> [Material for the task]
⁂

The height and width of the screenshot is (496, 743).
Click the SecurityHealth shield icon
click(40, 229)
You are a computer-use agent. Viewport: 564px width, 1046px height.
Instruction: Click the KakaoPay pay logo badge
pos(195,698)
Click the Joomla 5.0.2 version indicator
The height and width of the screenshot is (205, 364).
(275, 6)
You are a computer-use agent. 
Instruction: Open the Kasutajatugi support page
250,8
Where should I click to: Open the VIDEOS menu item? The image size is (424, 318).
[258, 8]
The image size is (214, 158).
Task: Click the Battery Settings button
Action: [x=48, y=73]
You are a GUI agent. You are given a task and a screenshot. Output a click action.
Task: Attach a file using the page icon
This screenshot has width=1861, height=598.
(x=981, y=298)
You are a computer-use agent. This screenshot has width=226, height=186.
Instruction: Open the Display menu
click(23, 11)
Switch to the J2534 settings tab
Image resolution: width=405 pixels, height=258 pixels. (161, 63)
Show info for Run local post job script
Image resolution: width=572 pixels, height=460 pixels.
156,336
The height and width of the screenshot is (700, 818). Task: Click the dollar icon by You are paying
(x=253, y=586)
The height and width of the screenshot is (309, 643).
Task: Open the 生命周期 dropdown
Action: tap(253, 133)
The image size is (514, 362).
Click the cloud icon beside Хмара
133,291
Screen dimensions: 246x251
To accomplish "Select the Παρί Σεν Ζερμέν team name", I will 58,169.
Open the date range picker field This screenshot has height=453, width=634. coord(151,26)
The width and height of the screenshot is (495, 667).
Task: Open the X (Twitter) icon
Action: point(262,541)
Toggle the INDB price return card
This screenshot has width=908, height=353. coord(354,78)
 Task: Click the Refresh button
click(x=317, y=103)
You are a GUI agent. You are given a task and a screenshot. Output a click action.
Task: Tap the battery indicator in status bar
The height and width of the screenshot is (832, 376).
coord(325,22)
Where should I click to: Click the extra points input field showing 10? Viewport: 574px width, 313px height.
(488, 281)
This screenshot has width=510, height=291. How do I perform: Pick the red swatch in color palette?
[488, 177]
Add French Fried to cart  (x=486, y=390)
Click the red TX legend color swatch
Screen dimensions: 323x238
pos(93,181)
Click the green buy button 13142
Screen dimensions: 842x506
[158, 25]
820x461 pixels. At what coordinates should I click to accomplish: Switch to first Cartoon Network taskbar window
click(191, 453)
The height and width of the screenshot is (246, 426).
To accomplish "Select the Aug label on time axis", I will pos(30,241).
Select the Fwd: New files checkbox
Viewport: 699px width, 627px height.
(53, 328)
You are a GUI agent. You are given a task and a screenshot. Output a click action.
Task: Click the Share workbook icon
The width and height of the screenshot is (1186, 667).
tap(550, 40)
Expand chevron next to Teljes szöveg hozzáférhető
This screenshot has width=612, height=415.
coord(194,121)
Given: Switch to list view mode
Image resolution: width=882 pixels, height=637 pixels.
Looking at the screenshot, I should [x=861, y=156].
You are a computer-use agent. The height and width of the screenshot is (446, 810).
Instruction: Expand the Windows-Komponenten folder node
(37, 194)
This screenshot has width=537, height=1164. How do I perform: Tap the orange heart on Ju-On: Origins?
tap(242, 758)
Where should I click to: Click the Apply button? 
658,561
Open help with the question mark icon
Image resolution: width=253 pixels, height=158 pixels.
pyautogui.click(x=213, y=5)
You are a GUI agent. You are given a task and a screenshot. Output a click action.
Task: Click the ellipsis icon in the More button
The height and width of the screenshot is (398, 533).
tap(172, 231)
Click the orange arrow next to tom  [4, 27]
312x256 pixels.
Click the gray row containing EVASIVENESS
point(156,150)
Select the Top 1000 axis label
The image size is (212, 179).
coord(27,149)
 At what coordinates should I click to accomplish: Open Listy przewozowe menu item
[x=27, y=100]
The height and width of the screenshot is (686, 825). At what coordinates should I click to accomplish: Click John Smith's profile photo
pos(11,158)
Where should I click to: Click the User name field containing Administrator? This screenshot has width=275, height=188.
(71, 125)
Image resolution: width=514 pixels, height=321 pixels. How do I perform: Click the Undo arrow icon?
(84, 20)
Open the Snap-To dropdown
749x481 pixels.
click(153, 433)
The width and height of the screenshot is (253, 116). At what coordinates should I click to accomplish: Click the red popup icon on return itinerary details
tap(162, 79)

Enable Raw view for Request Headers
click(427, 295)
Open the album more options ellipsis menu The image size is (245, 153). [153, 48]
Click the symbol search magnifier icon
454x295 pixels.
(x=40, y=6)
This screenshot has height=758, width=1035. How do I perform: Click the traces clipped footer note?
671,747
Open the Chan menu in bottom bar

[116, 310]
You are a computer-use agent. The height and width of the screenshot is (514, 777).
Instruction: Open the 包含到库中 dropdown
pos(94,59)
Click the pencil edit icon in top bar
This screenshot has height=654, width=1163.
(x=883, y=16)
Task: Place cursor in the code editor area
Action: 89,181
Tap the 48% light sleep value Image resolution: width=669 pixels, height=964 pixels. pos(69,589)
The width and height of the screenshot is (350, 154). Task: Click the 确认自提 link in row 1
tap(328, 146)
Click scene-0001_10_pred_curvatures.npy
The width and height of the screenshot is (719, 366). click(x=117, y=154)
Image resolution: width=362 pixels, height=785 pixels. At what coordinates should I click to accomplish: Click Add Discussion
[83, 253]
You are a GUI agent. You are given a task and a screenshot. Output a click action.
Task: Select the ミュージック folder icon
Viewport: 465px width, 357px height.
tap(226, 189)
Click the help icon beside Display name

⁂

> [Exercise brief]
Print nothing but the lines from the one containing "Click scene-0001_10_pred_curvatures.npy" through the end of the listing above, exactly as written.

> [Written response]
Click scene-0001_10_pred_curvatures.npy
The width and height of the screenshot is (719, 366). click(x=117, y=154)
Image resolution: width=362 pixels, height=785 pixels. At what coordinates should I click to accomplish: Click Add Discussion
[83, 253]
You are a GUI agent. You are given a task and a screenshot. Output a click action.
Task: Select the ミュージック folder icon
Viewport: 465px width, 357px height.
tap(226, 189)
Click the help icon beside Display name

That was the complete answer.